2) RefSeq mRNAs for a specified organism

if full-length mRNAs for a specified organism are present in RefSeq you can use them to predict genes in genomic sequeces, see APPENDIX 2


1) and 2) can be combined (merged) into one file.

In this case make sure that sequences in the merged file have unique IDs.

For example,

./seq_renumber.pl -i human.mrna.fa -check

To make sequences IDs unique (if they are not) use the command

./seq_renumber.pl -i human.mrna.fa -o human.mrna.unique_ids.fa

Note:

if some full-length mRNAs are exactly the same (and they are mapped to genomic sequences with good quality) then this can lead to prediction of the same gene structures.
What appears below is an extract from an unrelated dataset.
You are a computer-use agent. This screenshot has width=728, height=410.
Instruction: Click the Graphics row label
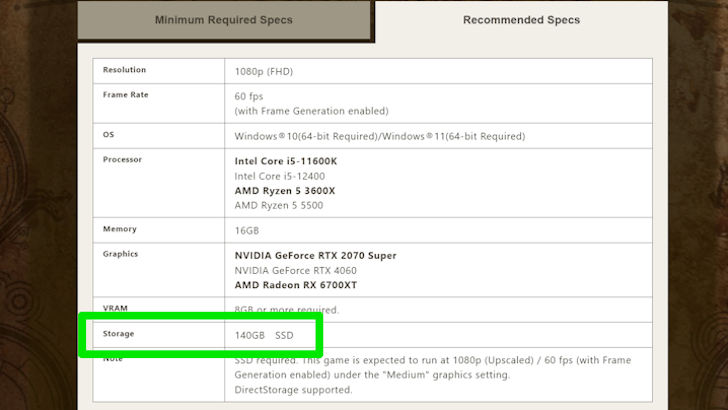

We need a script to filter out duplicate gene predictions from the final set of predicted genes.


8.2. Definition lines

Fgenesh++ expects definition lines for full-length mRNAs to have the following fields at the end after the '#' character.

# len = 845  atg = 283  stop = 711  target = chr22

where

len   - length of mRNA
atg   - first coordinate of ATG
stop   - last coordinate of STOP codon
target - chromosome to which this mRNA belongs or 'na' (optional)
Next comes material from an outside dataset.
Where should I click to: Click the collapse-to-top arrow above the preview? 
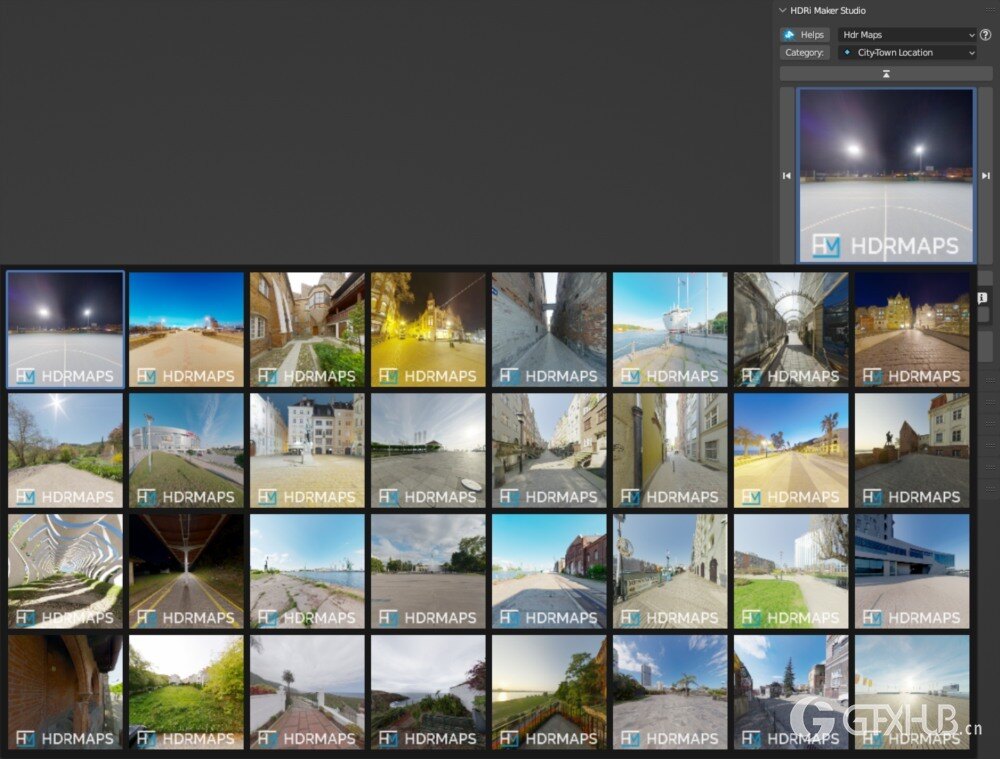pyautogui.click(x=886, y=73)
Note: target field is optional, it is assumed target = 'na' if it is absent


EXAMPLES of deflines:

>1_TRINITY_DN64_c0_g1_i1 len=845 path=[0:0-531 ..] # len = 845 atg = 283 stop = 711 target = chr22
>1_TRINITY_DN64_c0_g1_i1 len=845 path=[0:0-531 ..] # len = 845 atg = 283 stop = 711 target = na
>1_TRINITY_DN64_c0_g1_i1 len=845 path=[0:0-531 ..] # len = 845 atg = 283 stop = 711
or
>NP_000375.1 NM_000384 apolipoprotein B, mRNA. # len = 14121 atg = 129 stop = 13820 target = chr2
>NP_000375.1 NM_000384 apolipoprotein B, mRNA. # len = 14121 atg = 129 stop = 13820 target = na
>NP_000375.1 NM_000384 apolipoprotein B, mRNA. # len = 14121 atg = 129 stop = 13820

8.3. Check

To check that full-length mRNAs have no annotation errors and their definition lines are in correct format run

./check_mrnas.pl  

Example:

./check_mrnas.pl  human.mrna.fa


8.4. Config file

For Fgenesh++ provide location of a FASTA file with full-length mRNAs in a config file, for example:

MRNA_FILE = /data/softberry/Human_data/human.mrna.fa    # full-length mRNAs

9. Using partial mRNAs

Partial mRNAs can come from assembled transcripts that are not full-length mRNAs or from ESTs.

Put them all into one FASTA file and provide its location in config file, for example:

EST_FILE = /data/softberry/Human_data/human.rna.fa      # partial mRNAs

It is not required for sequences in this file to have unique IDs, nor any special format of definition lines is required.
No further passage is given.